Aster Farms' sun-grown plants, Lake County, CA (C) Aster Farms

This is particularly evident in the brand’s approach to regenerative agriculture and planetary wellness. According to Jacobson, cannabis alone accounted for 1% of all electricity used in the United States in 2015. Unsustainable farming practices like overtilling and mono-crop cultivation have left whole swaths of land infertile.  Jacobson thinks soil damage, excesses of carbon footprints and waste from packaging are major issues that should be addressed more in the industry. However, seeing as cannabis use is only legal in some states and relatively new on the public market, she notes that there is a significant lack of data.

“There is no funding for cannabis research. In order for cannabis to enter the green legislation conversation, we first need to start gathering data ourselves,” Jacobson said.

Taking matters into her own hands, Jacobson collected all of Aster Farms’ data and put together a detailed Sustainability Report in 2020. “We found out that concerning levels of waste were being generated by trellis netting, so we immediately looked into solutions. Now we source composting trellis and it doesn’t end up in the ocean!” In addition, minimal and recyclable packaging material is used, their crops are all grown using the closed loop system which utilizes living soil ground and the generated compost is fed back into the soil to keep it naturally nourished and minimize waste. Step by step, Jacobson has been ensuring that Aster Farms causes the least amount of environmental damage possible.

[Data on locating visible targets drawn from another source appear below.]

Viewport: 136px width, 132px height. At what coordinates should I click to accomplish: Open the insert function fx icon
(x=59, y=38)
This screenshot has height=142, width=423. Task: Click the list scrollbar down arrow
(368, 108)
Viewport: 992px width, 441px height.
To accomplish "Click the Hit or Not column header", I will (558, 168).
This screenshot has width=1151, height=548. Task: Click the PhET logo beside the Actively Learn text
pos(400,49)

Aster Farms’ positive impact mission extends to the larger cannabis community; the brand is well known for its social justice measures in addition to its environmental ones. “Our community are our consumers, and it’s our community that legalized cannabis,” said Jacobson. Aster Farms makes monthly financial contributions to small organizations and is a big supporter of Success Centers, a Bay Area-based nonprofit that empowers people from marginalized communities by providing career opportunities and education. Some of Aster Farms’ employees teach workshops at Success Centers and mentor the unemployed or underemployed to increase employment rates. Jacobson also spoke on a panel at this year’s SXSW conference regarding the challenges of bias and equity within the cannabis industry.

As we know, peace and stability begin in one’s home. On top of her efforts to maintain the environment and her community, Jacobson also works on keeping her own domestic life sustainable. “Work is everything [for us], we even talk about it on vacation. We actually had to make rules about not talking about work!” says Jacobson. When she does manage to detach herself from business, Jacobson enjoys smoking with Van Morrison or Charley Crockett tunes playing in the background and exploring California’s little towns with her husband Campodonico-Ludwig.